• Given passage:
- - - -

The larval apical organ in the holothuroid Chiridota gigas (Apodida): inferences on evolution of the ambulacrarian larval nervous system.
The nervous system of the auricularia, bipinnaria, and tornaria develops in association with the ciliary bands (4-11). Serotonin immunoreactivity is conspicuous in the anterior region of these larvae, with an accumulation of cells and fibers at the larval apex forming the apical organ. Anterior serotonergic structures in these larvae have attracted interest because of their potential role as sensory structures (13, 14). In C. gigas, the dominance of the serotonergic system at the larval apex was particularly interesting from both a functional and a phylogenetic perspective.
The auricularia of C. gigas has a single ciliary band that loops around the larval body, with the dorsal and ventral portions converging at the apex on the larval midline (Fig. 1A-G; 2A; 3A). In early larvae (20 day) the ciliary band sections at the larval apex have a short region where they are aligned in parallel, and this carries over to the dorsal side (Fig. 1B, C). In older larvae (40-80 day) the ciliary band sections meet at the apex (Fig. 1D-G), although they may retain a short parallel alignment on the dorsal side. A thin fiber crosses between the bands (Fig. ID, E, G), and this forms part of the apical organ.
Serotonergic cells first appeared at the larval apex in association with the two anterior ciliary band sections (Fig. 2A-F). Fibers from these cells connected to form a thin nerve along the ciliary band epithelium (Fig. 2B, D, F). Where the ciliary band sections converge at the larval apex, fibers spanned between them (Fig. 2A-F). The cells of the ciliary band nerve and the fibers that span between the bands at the larval apex compose the apical organ of C. gigas (Fig. 2A-G). In 20-day-old larvae, there were 6-22 serotonergic cells ([bar.X] = 13; SE = 3.2, n = 10) in the apical organ; these were mostly bipolar, with a few multipolar cells present (Fig. 2G). The cells ([bar.X] = 5.9 [micro]m diam, SE = 0.5 [micro]m; n = 22 cells from 6 larvae) had a strongly immunoreactive cytoplasm and gave rise to fibers that extended posteriorly along the ciliary band nerve (Fig. 2E, F). Lone immunoreactive cells and fibers present in the oral hood connected with the ciliary band plexus (Fig. 2A, B). One to two serotonergic cells were present in the esophagus.

- - - -

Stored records
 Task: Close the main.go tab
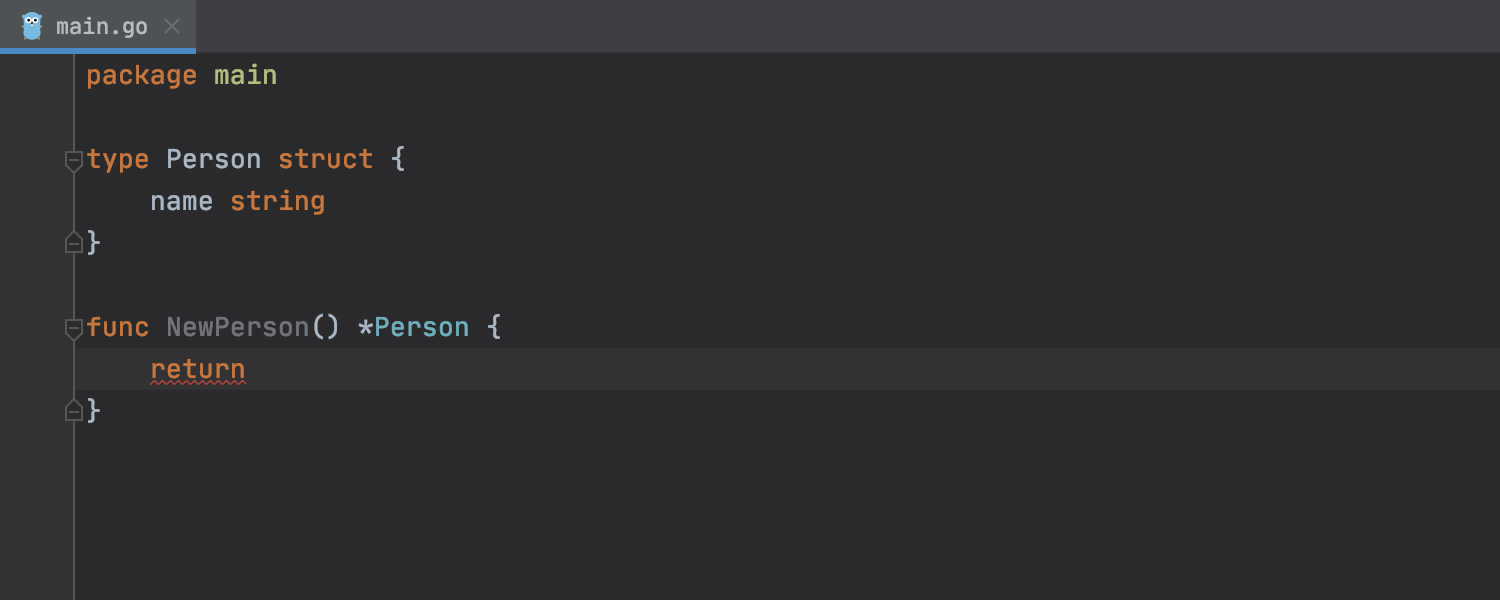click(172, 26)
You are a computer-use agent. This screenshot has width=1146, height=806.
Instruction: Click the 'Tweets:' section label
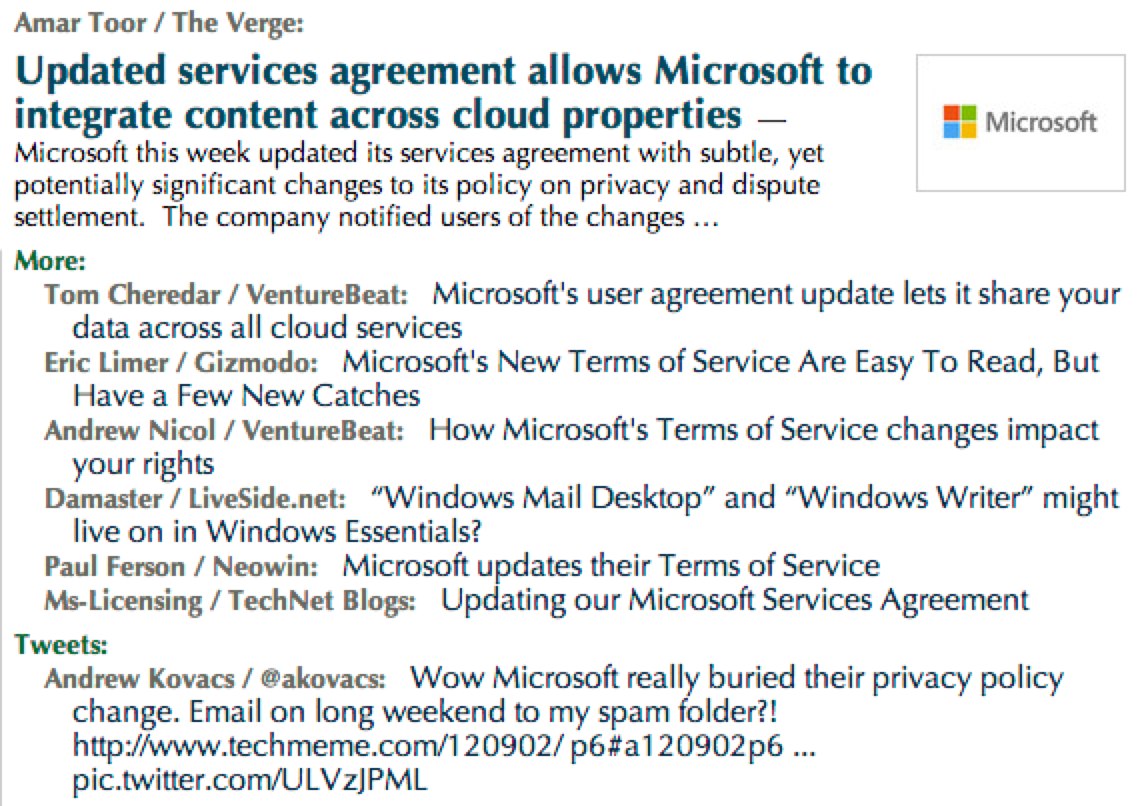(61, 645)
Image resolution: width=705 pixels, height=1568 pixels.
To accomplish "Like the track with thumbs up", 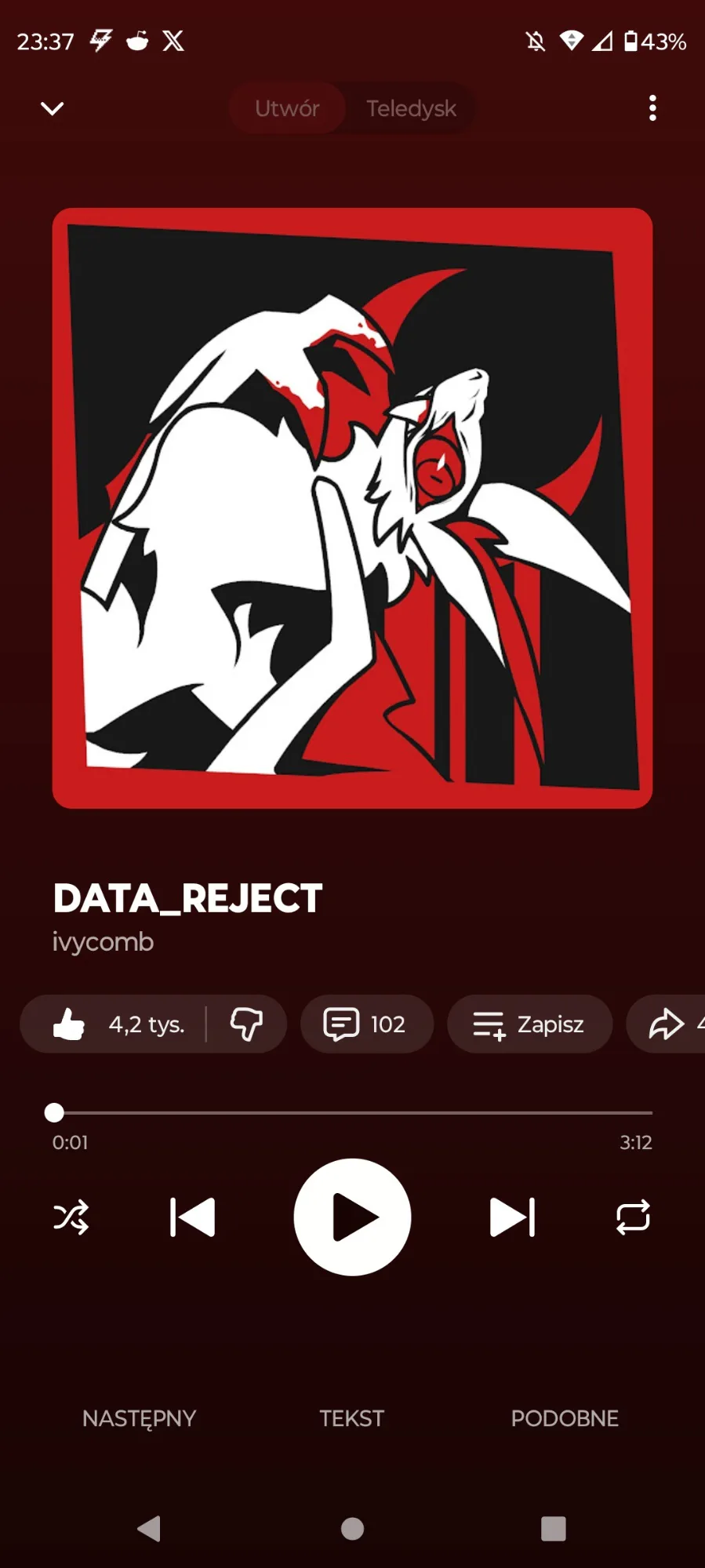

- - - -

• Check your understanding:
A - In the passage on the Chiridota gigas larva, rewrite the text from "The auricularia of" up to and including "of the apical organ.", substituting "ciliated band" for "ciliary band".
B - Answer these questions from the passage on the Chiridota gigas larva:
(i) Which three larval types have a nervous system that develops in association with the ciliary bands?
(ii) How many ciliary bands does the auricularia of C. gigas have?
(iii) How many serotonergic cells were present in the esophagus?
C - How might the passage on the Chiridota gigas larva go on? Continue it from its final sentence.
You can leave the stored data aside.

• Task results:
A -
The auricularia of C. gigas has a single ciliated band that loops around the larval body, with the dorsal and ventral portions converging at the apex on the larval midline (Fig. 1A-G; 2A; 3A). In early larvae (20 day) the ciliated band sections at the larval apex have a short region where they are aligned in parallel, and this carries over to the dorsal side (Fig. 1B, C). In older larvae (40-80 day) the ciliated band sections meet at the apex (Fig. 1D-G), although they may retain a short parallel alignment on the dorsal side. A thin fiber crosses between the bands (Fig. ID, E, G), and this forms part of the apical organ.

B -
(i) The auricularia, bipinnaria, and tornaria.
(ii) A single ciliary band.
(iii) One to two.

C -
In older auricularia (49-day-old) an immunoreactive fiber dotted by a few cell bodies developed in the mid and posterior regions of the larva. The nervous system was more complex, with the addition of more cells and fibers (Fig. 3A, B). These larvae had 23-32 serotonergic cells ([bar.X] = 28; SE = 2.2, n = 6) in the apical organ. Fibers connecting the two ciliary band regions crossed directly or at an angle between the bands (Fig. 3C-E). The cells that formed the connections between the bands were mostly tripolar. They had a mean diameter of 4.8 [micro]m (SE = 0.4 [micro]m, n = 10 cells from 2 larvae) and were similar to the nerve cells in the apical organ of the auricularia of P. californicus and S. japonicus (4, 7, 15). No immunoreactive cells were seen between the bands. The ciliary band nerve had up to 5 fibers across its width at the larval apex and 2-3 fibers in the lateral region (Fig. 3F, G). Immunoreactive cytoplasm extended from the soma into the proximal portion of the fibers (Fig. 3F, G). Elsewhere around the larval body a thin fiber was present in the ciliary band nerve and appeared to be continuous (Fig. 3A, B).
Throughout the development of C. gigas, serotonin immunoreactivity was largely restricted to the apical and anterolateral ciliary band regions and had a right-left bilateral symmetry. The serotonergic system of the auricularia is morphologically simpler than in the other dipleurula-type echinoderm larva, the asteroid bipinnaria. Bipinnariae have a complex serotonergic system of processes and neuropil and have lateral and oral ganglia and postoral immunoreactivity (5, 6, 8). As in the auricularia, the anterior ciliary band sectors of the bipinnaria are joined by processes that span between them (6). The asteroid apical organ also has prominent lateral ganglia (5, 6, 8) that are suggested to have arisen through a split of the single apical organ (13).
The location and cellular organization of the echinoid apical organ differs from that seen in dipleurula-type larvae, and this is likely due to evolution of the echinopluteus. In echinoplutei, the apical organ is a single structure positioned on the oral hood and is made up of two ganglionic groups of cells joined by a thick nerve commissure (8, 16). The cell bodies of the echinoid apical organ do not reside within the ciliary nerve, but processes from the apical organ connect with the ciliary band nerve of the arms.
Apical serotonin immunoreactivity in C. gigas larvae parallels the location of catecholaminergic cells in the auricularia of Actinopyga miliaris and P. californicus, which also form a nerve connecting the apical ciliary band sections (4, 17). In contrast to the serotonergic system, the catecholaminergic system traces the entire ciliary band and is conspicuous in the oral region (5, 17). Clearly we have identified only a subset of neurons that compose the apical organ of C. gigas. Use of other neuronal markers (5, 8, 11, 18) may reveal greater complexity of the holothuroid larval nervous system and apical organ.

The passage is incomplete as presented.